TASK ITEM: Restate the entries below verbatim.

═════ EXERCISE INPUTS

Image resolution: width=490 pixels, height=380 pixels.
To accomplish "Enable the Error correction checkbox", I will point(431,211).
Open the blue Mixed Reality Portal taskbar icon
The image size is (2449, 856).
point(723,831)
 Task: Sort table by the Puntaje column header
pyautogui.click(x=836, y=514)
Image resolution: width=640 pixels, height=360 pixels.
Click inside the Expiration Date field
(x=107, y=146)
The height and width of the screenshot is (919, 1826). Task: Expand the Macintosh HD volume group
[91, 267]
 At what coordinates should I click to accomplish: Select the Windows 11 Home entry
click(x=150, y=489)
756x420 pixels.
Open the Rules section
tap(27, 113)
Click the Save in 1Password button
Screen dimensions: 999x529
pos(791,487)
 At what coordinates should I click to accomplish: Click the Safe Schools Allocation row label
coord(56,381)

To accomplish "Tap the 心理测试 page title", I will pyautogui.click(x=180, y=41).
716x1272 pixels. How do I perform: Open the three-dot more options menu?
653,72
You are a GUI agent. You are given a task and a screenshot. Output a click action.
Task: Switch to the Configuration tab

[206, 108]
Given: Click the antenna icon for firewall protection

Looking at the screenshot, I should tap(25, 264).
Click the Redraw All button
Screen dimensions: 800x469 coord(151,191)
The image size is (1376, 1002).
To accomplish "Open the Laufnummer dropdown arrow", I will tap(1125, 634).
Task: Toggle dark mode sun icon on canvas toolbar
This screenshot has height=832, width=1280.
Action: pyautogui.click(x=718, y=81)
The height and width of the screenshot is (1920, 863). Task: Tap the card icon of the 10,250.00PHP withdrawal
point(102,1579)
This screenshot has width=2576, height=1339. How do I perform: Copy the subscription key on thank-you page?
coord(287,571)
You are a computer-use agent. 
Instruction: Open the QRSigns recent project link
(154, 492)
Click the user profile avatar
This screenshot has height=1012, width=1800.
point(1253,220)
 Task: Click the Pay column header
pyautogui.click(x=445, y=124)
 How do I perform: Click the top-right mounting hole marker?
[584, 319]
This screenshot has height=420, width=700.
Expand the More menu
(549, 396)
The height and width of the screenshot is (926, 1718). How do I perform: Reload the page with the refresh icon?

══════════

EXERCISE SOLUTION:
Image resolution: width=490 pixels, height=380 pixels.
To accomplish "Enable the Error correction checkbox", I will point(431,211).
Open the blue Mixed Reality Portal taskbar icon
The image size is (2449, 856).
point(723,831)
 Task: Sort table by the Puntaje column header
pyautogui.click(x=836, y=514)
Image resolution: width=640 pixels, height=360 pixels.
Click inside the Expiration Date field
(x=107, y=146)
The height and width of the screenshot is (919, 1826). Task: Expand the Macintosh HD volume group
[91, 267]
 At what coordinates should I click to accomplish: Select the Windows 11 Home entry
click(x=150, y=489)
756x420 pixels.
Open the Rules section
tap(27, 113)
Click the Save in 1Password button
Screen dimensions: 999x529
pos(791,487)
 At what coordinates should I click to accomplish: Click the Safe Schools Allocation row label
coord(56,381)

To accomplish "Tap the 心理测试 page title", I will pyautogui.click(x=180, y=41).
716x1272 pixels. How do I perform: Open the three-dot more options menu?
653,72
You are a GUI agent. You are given a task and a screenshot. Output a click action.
Task: Switch to the Configuration tab

[206, 108]
Given: Click the antenna icon for firewall protection

Looking at the screenshot, I should tap(25, 264).
Click the Redraw All button
Screen dimensions: 800x469 coord(151,191)
The image size is (1376, 1002).
To accomplish "Open the Laufnummer dropdown arrow", I will tap(1125, 634).
Task: Toggle dark mode sun icon on canvas toolbar
This screenshot has height=832, width=1280.
Action: pyautogui.click(x=718, y=81)
The height and width of the screenshot is (1920, 863). Task: Tap the card icon of the 10,250.00PHP withdrawal
point(102,1579)
This screenshot has width=2576, height=1339. How do I perform: Copy the subscription key on thank-you page?
coord(287,571)
You are a computer-use agent. 
Instruction: Open the QRSigns recent project link
(154, 492)
Click the user profile avatar
This screenshot has height=1012, width=1800.
point(1253,220)
 Task: Click the Pay column header
pyautogui.click(x=445, y=124)
 How do I perform: Click the top-right mounting hole marker?
[584, 319]
This screenshot has height=420, width=700.
Expand the More menu
(549, 396)
The height and width of the screenshot is (926, 1718). How do I perform: Reload the page with the refresh icon?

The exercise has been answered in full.